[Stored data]
..............................

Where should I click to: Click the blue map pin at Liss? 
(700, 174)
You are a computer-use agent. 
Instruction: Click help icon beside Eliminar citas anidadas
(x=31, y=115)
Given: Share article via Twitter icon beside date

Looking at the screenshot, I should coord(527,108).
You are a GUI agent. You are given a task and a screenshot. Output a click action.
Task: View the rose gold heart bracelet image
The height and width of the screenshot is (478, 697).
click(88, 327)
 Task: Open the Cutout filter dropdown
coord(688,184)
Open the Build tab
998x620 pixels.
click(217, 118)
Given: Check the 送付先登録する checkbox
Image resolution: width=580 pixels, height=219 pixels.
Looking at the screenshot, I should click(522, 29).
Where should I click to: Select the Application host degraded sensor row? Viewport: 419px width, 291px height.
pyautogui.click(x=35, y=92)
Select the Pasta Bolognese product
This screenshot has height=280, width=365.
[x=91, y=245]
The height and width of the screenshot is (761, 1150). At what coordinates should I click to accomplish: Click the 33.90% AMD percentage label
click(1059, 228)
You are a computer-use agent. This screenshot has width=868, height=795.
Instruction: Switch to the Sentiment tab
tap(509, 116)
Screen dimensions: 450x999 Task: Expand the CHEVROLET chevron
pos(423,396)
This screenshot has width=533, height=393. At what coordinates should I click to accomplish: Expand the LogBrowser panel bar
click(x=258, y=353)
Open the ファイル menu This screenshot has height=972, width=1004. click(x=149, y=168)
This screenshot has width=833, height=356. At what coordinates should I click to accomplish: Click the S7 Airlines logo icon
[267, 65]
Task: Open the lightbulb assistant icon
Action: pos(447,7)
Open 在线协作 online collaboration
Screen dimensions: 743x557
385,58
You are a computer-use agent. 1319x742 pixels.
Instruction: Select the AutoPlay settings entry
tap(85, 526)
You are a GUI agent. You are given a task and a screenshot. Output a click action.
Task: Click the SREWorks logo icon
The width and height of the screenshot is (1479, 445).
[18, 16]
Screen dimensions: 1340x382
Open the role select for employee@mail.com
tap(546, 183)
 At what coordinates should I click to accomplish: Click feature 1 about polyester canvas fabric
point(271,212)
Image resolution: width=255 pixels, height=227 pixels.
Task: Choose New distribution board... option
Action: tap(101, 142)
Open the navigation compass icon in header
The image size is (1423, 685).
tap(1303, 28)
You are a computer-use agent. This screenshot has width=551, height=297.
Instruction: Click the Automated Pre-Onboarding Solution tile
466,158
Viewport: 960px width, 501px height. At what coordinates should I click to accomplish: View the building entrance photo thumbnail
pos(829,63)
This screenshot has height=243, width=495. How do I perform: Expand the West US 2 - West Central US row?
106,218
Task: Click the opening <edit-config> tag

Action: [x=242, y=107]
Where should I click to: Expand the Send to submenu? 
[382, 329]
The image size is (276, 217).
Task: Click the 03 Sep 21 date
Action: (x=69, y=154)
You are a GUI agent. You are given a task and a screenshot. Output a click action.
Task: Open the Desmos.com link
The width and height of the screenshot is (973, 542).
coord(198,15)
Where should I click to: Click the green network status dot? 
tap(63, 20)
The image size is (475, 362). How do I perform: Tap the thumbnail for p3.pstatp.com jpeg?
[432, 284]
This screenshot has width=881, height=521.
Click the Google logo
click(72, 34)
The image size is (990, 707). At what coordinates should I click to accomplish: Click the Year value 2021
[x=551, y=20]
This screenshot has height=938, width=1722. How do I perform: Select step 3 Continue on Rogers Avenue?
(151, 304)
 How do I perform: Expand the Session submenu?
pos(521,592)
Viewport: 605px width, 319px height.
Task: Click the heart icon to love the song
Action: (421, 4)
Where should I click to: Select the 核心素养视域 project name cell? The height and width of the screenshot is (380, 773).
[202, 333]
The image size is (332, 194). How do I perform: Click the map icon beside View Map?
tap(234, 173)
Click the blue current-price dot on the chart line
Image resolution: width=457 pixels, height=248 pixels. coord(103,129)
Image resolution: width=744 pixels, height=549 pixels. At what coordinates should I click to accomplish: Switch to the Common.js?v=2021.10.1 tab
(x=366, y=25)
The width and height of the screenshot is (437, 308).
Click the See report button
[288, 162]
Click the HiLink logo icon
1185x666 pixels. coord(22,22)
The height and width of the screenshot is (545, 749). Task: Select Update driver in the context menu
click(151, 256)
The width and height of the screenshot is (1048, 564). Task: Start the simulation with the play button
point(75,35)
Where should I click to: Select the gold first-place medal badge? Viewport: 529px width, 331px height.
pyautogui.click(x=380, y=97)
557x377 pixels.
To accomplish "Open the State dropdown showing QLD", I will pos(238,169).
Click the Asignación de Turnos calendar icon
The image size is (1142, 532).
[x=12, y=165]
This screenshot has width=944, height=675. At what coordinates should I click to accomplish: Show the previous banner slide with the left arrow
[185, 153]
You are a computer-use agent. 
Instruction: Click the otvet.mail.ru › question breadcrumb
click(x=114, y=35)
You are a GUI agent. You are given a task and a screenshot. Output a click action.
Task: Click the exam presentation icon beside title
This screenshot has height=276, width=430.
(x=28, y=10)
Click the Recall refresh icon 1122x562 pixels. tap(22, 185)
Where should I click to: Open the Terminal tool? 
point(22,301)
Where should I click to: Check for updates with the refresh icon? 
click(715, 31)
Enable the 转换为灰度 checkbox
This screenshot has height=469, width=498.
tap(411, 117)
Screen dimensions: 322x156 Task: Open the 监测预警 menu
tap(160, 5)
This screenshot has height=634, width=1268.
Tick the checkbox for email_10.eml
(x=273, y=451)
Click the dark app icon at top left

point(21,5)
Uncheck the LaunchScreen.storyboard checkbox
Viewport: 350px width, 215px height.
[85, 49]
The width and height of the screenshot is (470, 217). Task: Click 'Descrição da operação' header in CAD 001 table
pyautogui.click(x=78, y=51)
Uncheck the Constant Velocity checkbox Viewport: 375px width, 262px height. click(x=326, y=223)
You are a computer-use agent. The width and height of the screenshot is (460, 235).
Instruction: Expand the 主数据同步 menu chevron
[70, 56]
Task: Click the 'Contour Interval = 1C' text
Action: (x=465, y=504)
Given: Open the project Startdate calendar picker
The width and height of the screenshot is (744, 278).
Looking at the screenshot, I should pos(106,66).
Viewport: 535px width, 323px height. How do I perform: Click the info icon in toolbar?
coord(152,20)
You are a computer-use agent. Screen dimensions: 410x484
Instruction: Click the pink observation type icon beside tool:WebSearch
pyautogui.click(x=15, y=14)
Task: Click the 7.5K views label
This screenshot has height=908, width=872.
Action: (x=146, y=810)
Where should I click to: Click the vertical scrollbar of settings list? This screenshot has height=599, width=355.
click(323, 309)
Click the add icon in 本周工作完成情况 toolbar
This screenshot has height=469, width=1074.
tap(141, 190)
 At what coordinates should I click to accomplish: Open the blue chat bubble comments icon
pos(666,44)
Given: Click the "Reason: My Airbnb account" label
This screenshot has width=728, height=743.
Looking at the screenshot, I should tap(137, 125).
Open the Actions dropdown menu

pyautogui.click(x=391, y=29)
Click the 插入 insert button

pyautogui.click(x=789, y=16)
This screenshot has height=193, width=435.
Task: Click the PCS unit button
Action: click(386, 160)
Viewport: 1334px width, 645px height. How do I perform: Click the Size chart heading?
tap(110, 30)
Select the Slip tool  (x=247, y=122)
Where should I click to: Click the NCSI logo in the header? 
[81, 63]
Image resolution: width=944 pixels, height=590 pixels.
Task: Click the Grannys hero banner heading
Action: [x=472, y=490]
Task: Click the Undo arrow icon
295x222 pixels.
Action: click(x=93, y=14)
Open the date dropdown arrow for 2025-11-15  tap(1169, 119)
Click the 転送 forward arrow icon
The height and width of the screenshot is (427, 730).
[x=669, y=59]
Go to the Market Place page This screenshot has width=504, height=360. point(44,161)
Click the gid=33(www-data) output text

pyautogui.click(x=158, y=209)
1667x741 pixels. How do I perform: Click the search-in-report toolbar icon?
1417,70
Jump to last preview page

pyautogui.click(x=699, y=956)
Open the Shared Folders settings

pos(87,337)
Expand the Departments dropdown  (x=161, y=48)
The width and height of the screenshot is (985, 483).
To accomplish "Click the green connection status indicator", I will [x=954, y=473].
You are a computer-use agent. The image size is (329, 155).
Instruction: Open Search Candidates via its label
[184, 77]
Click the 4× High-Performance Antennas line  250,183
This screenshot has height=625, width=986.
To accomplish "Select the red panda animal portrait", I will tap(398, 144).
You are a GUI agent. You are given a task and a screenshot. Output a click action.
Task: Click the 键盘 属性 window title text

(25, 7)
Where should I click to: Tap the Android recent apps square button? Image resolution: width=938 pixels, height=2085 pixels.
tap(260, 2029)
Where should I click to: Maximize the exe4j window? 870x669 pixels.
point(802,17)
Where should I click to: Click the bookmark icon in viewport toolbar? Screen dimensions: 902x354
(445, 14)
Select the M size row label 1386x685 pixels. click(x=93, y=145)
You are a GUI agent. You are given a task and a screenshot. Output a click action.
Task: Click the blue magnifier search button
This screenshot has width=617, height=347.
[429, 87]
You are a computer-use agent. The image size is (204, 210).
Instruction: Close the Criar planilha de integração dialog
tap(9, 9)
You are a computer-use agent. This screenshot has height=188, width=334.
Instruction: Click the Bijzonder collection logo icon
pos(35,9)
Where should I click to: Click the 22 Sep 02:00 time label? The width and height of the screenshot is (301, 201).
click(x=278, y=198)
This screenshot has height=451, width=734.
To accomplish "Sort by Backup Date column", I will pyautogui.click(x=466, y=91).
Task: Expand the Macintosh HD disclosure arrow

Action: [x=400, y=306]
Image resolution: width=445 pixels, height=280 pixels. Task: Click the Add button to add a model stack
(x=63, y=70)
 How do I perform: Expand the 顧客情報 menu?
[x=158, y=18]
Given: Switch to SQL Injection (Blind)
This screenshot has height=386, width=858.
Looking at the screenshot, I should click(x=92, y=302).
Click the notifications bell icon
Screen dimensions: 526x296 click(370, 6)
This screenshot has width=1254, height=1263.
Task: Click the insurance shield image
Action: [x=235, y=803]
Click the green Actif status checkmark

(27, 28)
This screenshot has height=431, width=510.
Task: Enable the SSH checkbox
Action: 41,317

..............................

| PROBLEM TO SOLVE |
All lines in the data that contain the word "Uncheck" should be copied.

| ANSWER |
Uncheck the LaunchScreen.storyboard checkbox
Uncheck the Constant Velocity checkbox Viewport: 375px width, 262px height. click(x=326, y=223)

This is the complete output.